Dataset entries:
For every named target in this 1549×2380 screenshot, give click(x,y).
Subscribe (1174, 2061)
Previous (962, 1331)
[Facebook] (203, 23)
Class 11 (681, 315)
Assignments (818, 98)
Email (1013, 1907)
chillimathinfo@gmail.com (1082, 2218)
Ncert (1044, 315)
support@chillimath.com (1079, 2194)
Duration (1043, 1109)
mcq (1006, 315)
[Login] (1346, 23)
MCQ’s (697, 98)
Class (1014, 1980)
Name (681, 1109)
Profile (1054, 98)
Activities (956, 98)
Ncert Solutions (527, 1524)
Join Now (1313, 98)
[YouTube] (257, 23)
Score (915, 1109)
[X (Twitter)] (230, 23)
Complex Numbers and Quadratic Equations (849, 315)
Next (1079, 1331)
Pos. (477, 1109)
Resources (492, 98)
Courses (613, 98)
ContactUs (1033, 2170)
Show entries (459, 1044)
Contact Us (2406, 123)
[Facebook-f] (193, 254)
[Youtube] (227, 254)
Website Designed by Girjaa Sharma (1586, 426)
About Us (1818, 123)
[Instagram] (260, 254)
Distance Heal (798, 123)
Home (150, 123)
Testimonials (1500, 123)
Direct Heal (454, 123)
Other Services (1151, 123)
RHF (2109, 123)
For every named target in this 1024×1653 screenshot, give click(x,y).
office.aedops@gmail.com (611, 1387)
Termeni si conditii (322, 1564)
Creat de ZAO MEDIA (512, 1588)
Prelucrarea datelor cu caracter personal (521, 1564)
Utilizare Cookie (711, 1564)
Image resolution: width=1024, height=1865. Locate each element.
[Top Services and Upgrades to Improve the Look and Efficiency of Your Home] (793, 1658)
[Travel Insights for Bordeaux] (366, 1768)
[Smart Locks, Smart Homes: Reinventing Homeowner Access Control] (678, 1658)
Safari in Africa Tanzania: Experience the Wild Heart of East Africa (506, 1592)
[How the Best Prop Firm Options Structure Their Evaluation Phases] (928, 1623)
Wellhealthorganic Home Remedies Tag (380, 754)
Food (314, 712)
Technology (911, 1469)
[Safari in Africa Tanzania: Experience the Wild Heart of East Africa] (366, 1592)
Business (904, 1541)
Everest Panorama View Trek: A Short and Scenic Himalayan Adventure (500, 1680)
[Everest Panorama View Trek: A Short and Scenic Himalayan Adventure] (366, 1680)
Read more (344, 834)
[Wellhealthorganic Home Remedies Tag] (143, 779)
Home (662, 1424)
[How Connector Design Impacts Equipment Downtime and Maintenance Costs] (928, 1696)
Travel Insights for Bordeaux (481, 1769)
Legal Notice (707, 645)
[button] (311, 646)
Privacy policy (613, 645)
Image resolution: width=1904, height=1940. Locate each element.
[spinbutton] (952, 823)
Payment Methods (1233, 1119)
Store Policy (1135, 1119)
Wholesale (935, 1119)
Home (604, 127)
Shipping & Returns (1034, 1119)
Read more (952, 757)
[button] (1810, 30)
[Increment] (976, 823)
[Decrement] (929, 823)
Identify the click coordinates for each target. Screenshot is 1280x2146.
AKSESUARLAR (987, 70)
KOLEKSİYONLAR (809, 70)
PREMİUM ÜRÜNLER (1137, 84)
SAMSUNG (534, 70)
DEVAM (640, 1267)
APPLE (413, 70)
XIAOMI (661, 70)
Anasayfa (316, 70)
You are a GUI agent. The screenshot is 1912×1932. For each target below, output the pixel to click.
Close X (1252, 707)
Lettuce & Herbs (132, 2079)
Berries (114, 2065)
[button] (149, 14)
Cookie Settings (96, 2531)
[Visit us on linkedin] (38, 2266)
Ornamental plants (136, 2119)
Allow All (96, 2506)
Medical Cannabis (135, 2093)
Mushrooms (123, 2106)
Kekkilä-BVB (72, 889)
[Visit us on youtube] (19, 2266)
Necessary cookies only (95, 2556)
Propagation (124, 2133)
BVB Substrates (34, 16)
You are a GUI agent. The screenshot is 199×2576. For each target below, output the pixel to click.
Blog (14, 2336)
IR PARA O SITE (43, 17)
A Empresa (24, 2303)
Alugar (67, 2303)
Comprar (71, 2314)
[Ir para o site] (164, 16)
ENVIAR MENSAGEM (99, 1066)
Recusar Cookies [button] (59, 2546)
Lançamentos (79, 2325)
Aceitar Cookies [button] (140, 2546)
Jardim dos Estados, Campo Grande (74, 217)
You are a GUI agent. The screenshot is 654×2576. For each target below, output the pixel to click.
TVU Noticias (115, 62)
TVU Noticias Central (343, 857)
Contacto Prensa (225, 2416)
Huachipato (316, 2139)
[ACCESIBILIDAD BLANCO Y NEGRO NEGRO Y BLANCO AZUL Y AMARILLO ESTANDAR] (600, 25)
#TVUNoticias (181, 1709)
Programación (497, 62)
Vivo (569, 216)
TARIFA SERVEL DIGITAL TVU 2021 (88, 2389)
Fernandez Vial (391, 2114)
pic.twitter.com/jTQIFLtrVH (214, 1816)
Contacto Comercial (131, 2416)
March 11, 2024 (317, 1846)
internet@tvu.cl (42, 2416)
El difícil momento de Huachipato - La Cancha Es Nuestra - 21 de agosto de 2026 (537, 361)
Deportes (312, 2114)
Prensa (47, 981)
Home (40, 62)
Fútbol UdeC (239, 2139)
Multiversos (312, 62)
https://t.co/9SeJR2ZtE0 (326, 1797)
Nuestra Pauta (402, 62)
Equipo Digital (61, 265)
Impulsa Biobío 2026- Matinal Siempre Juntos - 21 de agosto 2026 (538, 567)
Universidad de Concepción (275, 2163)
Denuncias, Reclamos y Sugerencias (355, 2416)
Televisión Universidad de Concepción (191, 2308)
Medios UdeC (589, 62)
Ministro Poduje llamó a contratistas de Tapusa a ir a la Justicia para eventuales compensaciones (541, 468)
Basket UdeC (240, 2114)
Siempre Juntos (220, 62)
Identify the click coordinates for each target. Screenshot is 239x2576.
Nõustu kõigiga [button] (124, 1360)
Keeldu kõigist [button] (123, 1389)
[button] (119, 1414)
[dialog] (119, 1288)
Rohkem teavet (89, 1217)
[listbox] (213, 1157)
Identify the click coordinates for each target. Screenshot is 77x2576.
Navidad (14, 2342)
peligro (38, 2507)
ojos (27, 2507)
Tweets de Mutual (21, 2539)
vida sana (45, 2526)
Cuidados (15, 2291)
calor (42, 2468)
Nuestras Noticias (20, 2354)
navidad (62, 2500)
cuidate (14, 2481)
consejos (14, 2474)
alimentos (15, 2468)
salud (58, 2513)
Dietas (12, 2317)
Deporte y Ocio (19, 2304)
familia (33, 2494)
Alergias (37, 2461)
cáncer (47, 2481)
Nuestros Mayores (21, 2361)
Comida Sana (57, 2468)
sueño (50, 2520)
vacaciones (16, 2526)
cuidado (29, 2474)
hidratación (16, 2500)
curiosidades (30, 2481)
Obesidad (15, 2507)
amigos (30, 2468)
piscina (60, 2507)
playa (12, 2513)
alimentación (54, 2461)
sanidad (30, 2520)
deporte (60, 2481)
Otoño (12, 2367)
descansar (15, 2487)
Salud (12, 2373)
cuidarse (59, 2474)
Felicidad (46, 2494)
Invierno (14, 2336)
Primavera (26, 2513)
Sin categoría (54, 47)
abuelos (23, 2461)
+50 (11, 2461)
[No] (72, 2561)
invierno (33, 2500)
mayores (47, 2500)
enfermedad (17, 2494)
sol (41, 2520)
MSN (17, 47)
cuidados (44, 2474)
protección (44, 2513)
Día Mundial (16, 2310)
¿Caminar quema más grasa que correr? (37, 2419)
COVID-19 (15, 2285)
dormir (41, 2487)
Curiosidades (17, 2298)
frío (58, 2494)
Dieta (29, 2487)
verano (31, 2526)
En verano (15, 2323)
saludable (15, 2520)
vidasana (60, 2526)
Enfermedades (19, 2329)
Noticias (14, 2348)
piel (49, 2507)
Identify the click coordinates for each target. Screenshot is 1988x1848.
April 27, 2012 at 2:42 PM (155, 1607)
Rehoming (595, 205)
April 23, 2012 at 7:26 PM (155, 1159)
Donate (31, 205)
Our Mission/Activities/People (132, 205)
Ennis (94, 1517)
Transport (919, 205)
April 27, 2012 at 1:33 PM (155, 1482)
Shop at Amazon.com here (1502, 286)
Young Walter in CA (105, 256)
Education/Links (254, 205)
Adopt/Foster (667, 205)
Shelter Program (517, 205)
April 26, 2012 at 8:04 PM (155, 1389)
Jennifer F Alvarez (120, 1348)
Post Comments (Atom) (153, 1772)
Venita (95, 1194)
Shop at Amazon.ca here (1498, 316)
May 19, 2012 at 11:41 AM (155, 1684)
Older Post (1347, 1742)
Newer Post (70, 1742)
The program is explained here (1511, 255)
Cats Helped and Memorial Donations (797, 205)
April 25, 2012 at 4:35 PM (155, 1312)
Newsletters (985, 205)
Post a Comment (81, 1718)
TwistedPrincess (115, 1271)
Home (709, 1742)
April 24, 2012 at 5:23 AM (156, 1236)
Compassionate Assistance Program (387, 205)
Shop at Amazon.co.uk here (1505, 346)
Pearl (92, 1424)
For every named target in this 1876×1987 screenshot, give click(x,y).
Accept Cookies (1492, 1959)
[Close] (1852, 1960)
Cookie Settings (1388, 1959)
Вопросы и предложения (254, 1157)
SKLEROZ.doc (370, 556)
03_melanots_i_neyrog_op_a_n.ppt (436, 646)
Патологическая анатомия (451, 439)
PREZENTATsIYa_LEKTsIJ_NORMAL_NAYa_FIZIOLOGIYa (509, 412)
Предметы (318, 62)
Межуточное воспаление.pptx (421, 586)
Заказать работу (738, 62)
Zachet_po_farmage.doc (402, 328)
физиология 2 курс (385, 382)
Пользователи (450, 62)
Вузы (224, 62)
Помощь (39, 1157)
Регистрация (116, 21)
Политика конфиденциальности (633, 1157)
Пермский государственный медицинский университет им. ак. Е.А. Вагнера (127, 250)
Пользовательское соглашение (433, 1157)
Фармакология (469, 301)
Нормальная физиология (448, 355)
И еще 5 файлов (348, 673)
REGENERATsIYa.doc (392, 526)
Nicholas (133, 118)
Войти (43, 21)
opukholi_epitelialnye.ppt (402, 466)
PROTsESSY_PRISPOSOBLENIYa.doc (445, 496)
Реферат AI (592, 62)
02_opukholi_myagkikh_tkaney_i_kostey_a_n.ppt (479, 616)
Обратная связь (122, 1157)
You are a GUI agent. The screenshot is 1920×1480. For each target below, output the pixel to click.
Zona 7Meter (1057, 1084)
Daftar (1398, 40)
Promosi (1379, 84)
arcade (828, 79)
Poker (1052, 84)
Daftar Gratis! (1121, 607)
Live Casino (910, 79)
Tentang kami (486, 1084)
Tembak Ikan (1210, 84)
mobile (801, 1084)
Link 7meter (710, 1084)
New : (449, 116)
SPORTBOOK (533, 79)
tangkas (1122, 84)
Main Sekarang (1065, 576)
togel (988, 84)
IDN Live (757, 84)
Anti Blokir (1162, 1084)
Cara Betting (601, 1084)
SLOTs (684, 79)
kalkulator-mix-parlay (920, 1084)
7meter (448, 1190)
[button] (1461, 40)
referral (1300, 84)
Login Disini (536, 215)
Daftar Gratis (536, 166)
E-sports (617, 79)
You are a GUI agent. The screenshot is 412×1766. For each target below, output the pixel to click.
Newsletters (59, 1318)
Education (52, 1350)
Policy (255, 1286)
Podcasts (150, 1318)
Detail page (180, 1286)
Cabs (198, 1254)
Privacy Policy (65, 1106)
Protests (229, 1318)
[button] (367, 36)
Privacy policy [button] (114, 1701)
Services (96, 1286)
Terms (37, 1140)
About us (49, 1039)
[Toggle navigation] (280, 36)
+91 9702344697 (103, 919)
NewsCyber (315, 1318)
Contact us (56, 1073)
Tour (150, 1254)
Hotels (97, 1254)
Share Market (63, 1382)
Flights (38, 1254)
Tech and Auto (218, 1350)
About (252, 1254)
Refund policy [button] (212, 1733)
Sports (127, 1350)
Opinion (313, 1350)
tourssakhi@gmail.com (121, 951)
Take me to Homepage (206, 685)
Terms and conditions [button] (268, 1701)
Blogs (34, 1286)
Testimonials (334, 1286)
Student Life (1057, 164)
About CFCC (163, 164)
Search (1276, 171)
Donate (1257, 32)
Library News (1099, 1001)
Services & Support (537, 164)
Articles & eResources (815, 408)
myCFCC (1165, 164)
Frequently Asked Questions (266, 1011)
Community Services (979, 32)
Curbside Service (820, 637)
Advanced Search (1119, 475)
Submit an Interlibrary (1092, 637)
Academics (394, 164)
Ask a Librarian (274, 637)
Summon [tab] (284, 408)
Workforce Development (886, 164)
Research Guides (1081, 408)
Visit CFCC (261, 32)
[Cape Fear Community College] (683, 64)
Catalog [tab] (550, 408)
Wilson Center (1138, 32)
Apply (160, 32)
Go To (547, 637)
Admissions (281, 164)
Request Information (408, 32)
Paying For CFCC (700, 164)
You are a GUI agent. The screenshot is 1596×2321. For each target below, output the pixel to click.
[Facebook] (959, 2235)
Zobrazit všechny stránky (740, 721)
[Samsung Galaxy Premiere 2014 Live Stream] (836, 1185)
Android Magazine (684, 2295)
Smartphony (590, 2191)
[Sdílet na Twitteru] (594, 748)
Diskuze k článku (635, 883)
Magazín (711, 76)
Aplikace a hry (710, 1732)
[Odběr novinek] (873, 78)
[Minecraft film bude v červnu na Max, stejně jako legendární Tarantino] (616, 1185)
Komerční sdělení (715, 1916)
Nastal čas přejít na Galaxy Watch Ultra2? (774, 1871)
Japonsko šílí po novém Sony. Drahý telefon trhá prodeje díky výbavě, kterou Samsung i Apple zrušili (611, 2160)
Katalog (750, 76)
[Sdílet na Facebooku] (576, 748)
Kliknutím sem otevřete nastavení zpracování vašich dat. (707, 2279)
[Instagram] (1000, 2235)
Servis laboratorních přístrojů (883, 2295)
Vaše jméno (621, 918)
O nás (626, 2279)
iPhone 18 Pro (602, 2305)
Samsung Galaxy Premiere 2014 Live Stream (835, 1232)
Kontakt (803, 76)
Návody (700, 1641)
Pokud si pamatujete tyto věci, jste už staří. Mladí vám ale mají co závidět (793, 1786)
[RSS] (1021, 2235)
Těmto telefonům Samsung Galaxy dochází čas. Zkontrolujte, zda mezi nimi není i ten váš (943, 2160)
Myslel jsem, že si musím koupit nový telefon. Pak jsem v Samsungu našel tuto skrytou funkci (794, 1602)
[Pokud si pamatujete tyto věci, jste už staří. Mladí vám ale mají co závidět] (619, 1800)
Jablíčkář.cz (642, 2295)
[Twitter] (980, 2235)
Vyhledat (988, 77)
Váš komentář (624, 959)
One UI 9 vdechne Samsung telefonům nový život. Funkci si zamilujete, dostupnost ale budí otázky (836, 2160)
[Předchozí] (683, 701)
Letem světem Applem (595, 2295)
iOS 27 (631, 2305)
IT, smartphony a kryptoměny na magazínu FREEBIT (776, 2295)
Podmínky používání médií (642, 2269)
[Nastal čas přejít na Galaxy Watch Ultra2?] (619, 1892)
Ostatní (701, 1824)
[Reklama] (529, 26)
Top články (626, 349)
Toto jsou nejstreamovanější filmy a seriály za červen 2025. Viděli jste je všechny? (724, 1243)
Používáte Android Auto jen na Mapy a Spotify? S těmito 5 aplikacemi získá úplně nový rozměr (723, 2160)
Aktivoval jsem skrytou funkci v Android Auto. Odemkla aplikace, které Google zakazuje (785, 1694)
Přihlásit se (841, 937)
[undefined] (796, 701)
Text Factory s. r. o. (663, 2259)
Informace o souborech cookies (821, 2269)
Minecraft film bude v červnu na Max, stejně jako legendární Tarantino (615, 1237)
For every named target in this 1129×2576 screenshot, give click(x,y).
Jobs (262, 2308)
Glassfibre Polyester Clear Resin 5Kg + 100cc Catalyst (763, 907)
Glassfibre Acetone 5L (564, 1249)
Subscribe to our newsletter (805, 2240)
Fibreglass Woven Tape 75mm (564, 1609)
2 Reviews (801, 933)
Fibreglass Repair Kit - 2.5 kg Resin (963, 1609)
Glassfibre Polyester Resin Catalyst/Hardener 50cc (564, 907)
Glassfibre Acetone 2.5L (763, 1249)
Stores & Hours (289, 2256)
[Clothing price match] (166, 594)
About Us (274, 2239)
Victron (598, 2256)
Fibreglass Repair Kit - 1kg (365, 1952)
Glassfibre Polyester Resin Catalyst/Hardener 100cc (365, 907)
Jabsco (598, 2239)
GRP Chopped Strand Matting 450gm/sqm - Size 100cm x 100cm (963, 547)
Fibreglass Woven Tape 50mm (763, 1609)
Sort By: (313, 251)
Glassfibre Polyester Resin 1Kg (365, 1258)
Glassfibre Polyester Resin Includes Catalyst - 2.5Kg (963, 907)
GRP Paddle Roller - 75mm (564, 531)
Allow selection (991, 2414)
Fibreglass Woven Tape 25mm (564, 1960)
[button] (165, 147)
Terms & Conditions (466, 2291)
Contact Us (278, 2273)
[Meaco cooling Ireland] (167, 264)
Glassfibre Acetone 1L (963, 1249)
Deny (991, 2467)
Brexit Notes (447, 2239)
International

EXERCISE DESCRIPTION >> Please let your answer be exactly the lines from the one holding "[Meaco cooling Ireland] (167, 264)" through the last line of the entries above, both ends included.

EXERCISE RESULT >>
[Meaco cooling Ireland] (167, 264)
Glassfibre Acetone 1L (963, 1249)
Deny (991, 2467)
Brexit Notes (447, 2239)
International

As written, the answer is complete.